REQUIRED ACTIONS:
a) Return the passage of the workplace wellbeing article from "Many offices already" up to and including "to new forms.".
b) According to the workplace wellbeing article, what effects can providing comfort and safety have? List all of them.
c) Extend the workplace wellbeing article past its final sentence.

Raquel Machado explores the value of creating places for pause, enabling people to address challenges in new ways.
Many offices already go well beyond providing for the basic needs of their people. But how do we continue to push boundaries to support physical and mental health and wellbeing in the workplace?
I’ve always been eager to explore design solutions that enhance the quality of people’s lives. COVID-19 is now prompting many questions as people consider how they can live and work in healthier, happier ways.
Although many businesses are already exploring flexibility, how can we look beyond designing for how people work, to create space for downtime and rest? Building environments not only for focus or collaboration, but prioritising calm. This will help shift our understanding of versatility to new forms.
In an age of burnout, high stress-levels and fast-paced work, how do we step away for some much-needed headspace? We know that by providing comfort and safety, we can enhance morale, boost confidence and reduce stress. Spaces that acknowledge pause are one way of re-energising people and supporting better work.
There’s a lot we can learn from “Niksen”, the Dutch concept of “doing nothing”. Explored as a way to combat work-related health problems, this mindfulness approach is a meditative relaxation technique to help people regain control. Highly valuing time off, people in The Netherlands put a strong focus on staying healthy and re-energising during their breaks.
For most, work is no longer a 9 to 5. Work and life have become intrinsically interwoven. This means that talent are now starting to look for companies that are aligned with their own values. They want to work for businesses that will nurture them and enable them to work however they can do best. When you empower people to be responsible for their own time and output, they take ownership and deliver.

DATASET RECORDS:
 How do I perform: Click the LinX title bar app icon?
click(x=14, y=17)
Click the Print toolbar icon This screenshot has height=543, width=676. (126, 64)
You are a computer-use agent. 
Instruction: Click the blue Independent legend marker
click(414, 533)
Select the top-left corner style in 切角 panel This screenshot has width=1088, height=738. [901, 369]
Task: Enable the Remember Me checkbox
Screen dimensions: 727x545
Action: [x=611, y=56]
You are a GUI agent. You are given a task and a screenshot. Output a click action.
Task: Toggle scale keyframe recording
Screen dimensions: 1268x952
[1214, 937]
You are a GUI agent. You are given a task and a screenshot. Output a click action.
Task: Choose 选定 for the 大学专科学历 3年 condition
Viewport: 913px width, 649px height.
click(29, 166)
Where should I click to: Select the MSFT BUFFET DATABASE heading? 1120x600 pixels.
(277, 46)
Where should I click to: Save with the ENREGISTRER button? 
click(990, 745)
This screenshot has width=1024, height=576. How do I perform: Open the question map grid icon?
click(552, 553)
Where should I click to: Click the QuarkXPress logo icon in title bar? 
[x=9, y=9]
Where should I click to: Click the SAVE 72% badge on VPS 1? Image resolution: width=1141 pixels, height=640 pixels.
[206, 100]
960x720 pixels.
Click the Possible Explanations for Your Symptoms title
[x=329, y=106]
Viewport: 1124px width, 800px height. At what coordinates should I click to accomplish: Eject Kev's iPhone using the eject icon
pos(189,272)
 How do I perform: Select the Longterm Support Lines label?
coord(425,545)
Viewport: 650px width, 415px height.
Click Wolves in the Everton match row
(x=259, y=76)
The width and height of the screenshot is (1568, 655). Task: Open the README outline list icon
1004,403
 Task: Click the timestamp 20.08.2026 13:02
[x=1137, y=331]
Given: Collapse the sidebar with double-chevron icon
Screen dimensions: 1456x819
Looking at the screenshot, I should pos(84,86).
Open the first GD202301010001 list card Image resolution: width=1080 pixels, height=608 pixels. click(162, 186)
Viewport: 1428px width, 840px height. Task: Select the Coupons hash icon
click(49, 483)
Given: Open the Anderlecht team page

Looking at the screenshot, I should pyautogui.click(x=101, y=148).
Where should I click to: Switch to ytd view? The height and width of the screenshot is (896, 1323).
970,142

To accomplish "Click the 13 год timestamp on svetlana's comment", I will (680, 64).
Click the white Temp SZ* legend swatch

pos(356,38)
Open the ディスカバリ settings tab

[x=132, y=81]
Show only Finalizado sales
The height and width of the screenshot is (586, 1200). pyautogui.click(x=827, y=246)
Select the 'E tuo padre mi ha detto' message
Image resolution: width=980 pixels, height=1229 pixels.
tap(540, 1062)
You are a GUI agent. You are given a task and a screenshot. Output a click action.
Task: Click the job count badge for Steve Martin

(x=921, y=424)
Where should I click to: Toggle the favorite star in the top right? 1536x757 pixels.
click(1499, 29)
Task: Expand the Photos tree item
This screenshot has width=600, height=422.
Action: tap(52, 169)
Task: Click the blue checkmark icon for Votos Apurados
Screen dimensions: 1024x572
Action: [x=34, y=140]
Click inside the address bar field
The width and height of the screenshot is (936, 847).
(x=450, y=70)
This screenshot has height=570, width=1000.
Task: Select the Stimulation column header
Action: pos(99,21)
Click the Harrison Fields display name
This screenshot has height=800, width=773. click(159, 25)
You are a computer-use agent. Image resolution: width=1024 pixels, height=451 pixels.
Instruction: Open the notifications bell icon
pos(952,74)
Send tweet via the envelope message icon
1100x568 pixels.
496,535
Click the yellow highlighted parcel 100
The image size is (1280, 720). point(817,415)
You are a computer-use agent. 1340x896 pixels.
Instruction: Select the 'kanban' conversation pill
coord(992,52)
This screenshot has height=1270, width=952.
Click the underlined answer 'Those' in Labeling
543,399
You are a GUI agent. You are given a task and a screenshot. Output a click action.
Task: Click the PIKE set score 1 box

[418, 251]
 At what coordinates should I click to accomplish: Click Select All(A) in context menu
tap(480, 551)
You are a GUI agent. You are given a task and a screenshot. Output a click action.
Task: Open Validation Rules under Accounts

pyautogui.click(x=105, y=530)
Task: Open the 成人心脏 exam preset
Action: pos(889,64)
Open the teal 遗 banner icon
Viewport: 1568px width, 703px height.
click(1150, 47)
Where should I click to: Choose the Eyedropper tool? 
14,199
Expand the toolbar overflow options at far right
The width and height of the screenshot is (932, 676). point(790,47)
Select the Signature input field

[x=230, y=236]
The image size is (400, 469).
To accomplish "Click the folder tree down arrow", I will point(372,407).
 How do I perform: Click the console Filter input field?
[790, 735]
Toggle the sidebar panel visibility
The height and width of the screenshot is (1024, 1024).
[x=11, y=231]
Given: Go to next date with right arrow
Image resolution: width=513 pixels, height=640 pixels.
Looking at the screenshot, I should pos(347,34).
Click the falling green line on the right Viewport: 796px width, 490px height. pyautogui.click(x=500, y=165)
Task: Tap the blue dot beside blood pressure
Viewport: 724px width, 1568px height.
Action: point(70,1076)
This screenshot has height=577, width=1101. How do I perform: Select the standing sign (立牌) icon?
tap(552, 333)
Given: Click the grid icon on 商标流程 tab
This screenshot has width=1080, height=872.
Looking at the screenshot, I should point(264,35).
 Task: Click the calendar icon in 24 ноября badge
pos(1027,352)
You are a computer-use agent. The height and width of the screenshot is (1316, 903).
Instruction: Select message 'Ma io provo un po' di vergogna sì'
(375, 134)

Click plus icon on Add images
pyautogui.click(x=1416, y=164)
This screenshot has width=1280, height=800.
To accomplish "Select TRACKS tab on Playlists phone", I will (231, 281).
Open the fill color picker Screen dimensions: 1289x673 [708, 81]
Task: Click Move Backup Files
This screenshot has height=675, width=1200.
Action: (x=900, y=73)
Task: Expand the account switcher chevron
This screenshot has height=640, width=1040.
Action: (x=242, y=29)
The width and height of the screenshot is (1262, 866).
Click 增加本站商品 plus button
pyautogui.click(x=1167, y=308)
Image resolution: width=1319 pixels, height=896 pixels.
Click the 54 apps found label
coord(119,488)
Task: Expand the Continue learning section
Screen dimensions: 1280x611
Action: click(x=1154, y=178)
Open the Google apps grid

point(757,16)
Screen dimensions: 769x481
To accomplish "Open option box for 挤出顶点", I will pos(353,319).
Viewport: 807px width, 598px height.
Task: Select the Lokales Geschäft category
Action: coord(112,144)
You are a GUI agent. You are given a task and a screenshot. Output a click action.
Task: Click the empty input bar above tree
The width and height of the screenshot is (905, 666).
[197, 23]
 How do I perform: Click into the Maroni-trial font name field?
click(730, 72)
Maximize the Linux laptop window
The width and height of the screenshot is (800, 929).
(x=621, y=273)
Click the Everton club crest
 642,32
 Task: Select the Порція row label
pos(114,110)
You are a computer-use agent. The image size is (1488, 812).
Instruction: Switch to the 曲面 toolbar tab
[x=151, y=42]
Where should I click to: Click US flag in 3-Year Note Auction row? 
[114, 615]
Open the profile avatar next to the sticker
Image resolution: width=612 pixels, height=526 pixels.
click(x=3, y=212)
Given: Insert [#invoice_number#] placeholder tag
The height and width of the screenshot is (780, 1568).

EXPECTED RESPONSES:
a)
Many offices already go well beyond providing for the basic needs of their people. But how do we continue to push boundaries to support physical and mental health and wellbeing in the workplace?
I’ve always been eager to explore design solutions that enhance the quality of people’s lives. COVID-19 is now prompting many questions as people consider how they can live and work in healthier, happier ways.
Although many businesses are already exploring flexibility, how can we look beyond designing for how people work, to create space for downtime and rest? Building environments not only for focus or collaboration, but prioritising calm. This will help shift our understanding of versatility to new forms.

b)
- Enhance morale
- Boost confidence
- Reduce stress

c)
The design of the office space must go beyond functionally and form. It needs to feel good. Phone booths, collaborative areas and more are becoming a positive norm, but we need to continue pushing the benchmark to create spaces that provide time. Time to think, time to feel calm and time to re-charge.
Although games facilities are often considered as wind down spaces, they have a different purpose. They champion community interaction, providing a fun distraction from taxing work activities, rather than a quiet contemplative moment alone to reset. Creating places that enable people to collect their thoughts can help them to address challenges in new ways. These are not spaces to hide, but places to hit pause.
Biophilic office design and transparency will play a prominent role in these types of spaces. Sound therapy, calming textures and colours may also help to enhance the experience. These spaces will draw from across the human senses to calm the brain, enabling it to engage in clear, composed thought processes. They help remove the everyday clutter. Technology-free areas may support this further by providing respite from the social and digital aspects of life.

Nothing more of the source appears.